Can you hear color? Can you taste sound? The neurological phenomenon known as “synesthesia” refers to the connection between the stimulation of one sensory organ and the experience of that stimulation by another organ. Even though most of us usually think of our senses as operating independently of one another, we have also all had the experience of one sense being dulled by problems or defects with another sense. We could not experience taste, for instance, without the help of our sense of smell, and yet we often don’t speak of them as a compound sense.
I am reminded of a Taiwanese film that portrayed an older chef who stopped cooking because he had lost his sense of smell from years of drinking, rendering his sense of taste useless. None of our senses are processed at the sensory gates. Instead, they are processed in our brains. What this tells us is that our empirical knowledge is more a combination of senses than the collection of information from separate sensory organs.
Scripture assumes the reality of what we today call synesthesia, a compound relationship of senses that gives us greater knowledge or experience of reality: “Then the Lord said to Moses, ‘Stretch out your hand toward heaven, that there may be darkness over the land of Egypt, a darkness to be felt'” (Exod. 10:21). How is darkness, traditionally processed through the gate of the eye, in this historic case, to be processed primarily through touch?

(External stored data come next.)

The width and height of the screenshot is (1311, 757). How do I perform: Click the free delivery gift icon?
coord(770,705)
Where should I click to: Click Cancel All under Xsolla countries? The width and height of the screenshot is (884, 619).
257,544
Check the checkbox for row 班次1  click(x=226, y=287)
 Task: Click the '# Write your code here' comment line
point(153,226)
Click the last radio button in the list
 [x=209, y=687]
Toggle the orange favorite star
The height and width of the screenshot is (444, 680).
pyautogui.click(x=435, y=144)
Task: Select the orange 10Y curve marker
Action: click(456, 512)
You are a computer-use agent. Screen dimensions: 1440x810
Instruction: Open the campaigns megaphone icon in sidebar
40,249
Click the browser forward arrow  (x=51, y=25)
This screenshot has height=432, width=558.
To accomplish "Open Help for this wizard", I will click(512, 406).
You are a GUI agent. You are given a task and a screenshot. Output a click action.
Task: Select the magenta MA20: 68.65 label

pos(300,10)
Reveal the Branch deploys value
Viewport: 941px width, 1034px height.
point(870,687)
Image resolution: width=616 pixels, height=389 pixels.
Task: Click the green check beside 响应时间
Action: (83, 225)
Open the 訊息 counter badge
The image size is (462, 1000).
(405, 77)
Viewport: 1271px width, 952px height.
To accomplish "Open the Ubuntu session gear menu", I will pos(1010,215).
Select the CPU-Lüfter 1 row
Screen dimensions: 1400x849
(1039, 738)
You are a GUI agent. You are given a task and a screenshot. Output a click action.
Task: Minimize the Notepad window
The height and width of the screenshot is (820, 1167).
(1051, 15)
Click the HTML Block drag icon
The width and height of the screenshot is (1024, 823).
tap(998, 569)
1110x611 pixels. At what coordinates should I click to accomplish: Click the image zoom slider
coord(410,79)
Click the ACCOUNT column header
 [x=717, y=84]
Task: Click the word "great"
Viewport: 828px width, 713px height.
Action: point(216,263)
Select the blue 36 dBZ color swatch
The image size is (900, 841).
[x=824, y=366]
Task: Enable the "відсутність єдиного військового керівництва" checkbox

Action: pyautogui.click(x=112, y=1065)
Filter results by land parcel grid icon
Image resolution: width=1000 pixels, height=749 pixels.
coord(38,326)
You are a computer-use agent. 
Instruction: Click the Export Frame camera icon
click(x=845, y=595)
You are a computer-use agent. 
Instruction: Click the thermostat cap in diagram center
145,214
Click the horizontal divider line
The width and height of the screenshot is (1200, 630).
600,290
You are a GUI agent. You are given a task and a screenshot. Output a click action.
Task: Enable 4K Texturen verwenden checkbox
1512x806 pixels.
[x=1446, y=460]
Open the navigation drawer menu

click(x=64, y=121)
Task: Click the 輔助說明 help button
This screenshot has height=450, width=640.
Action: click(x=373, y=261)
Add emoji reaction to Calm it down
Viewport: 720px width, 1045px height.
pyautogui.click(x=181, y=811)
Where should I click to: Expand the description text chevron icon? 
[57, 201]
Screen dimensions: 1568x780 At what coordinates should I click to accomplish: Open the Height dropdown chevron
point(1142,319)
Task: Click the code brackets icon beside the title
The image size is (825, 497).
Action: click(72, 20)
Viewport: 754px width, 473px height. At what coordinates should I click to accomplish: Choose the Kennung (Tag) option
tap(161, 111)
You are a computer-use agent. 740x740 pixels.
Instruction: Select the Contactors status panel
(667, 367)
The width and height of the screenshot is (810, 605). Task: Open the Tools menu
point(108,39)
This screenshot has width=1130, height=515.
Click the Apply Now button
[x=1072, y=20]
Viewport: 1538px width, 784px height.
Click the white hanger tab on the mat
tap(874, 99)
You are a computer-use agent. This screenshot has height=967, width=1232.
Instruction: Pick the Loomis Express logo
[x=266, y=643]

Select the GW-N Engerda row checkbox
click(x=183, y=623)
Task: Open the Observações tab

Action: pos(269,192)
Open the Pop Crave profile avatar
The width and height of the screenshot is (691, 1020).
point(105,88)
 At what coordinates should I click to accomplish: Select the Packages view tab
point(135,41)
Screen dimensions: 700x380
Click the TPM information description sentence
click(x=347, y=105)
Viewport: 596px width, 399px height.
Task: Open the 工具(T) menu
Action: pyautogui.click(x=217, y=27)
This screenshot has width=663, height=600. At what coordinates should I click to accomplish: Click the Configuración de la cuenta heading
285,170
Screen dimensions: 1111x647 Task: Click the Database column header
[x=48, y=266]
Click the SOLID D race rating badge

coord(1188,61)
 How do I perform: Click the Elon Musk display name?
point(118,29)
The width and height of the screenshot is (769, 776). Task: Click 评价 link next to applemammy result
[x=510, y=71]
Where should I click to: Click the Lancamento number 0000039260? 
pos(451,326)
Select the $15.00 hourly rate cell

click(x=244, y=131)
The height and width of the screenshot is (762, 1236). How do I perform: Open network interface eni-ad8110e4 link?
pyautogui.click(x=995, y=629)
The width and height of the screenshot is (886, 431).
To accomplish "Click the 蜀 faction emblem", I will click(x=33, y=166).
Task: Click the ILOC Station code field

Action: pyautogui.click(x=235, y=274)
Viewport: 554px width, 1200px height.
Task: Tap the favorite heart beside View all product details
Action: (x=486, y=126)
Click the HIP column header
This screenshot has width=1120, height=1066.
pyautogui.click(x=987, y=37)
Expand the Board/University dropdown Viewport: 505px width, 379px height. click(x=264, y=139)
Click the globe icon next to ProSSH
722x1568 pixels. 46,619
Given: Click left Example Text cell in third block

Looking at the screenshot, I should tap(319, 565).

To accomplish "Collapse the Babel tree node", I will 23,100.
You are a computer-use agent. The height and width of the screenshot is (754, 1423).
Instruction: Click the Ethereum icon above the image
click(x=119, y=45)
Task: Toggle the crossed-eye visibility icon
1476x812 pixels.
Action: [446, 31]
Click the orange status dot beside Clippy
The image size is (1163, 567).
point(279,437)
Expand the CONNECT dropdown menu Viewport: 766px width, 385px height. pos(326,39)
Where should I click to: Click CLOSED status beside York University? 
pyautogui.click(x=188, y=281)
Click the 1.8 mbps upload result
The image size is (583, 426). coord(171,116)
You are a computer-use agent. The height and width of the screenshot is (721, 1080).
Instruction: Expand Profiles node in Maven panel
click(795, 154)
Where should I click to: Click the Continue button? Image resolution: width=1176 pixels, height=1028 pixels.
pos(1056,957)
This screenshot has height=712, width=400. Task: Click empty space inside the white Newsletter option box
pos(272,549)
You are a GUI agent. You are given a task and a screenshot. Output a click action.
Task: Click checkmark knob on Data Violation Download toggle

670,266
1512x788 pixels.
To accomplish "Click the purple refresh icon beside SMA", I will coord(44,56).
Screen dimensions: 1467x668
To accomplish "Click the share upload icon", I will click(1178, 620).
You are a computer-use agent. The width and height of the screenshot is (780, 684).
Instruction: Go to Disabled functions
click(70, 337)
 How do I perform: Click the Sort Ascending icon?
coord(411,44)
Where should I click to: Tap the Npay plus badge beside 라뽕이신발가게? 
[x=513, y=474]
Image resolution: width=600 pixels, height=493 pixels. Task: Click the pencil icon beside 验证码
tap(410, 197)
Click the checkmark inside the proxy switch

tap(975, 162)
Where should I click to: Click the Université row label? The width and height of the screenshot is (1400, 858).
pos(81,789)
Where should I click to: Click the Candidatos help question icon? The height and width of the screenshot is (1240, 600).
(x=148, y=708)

This combination of senses or even replacement of senses is common in Scripture. For example, in Revelation 5:8 we read of how God receives and processes the auditory prayers of the saints: “And when he had taken the scroll, the four living creatures and the twenty-four elders fell down before the Lamb, each holding a harp, and golden bowls full of incense, which are the prayers of the saints.” The prayers of the saints, which are offered in the form of sound vibrations, are received by God as an olfactory transmission. Why is it that Scripture would describe something transmitted with sound as being received by smell? Is the writer just offering up a symbolic description? Is the crossing of sensory wires arbitrary? After all, the characters in Revelation are performing a priestly function in the presence of the Holy One. Maybe there is no need to push the metaphor.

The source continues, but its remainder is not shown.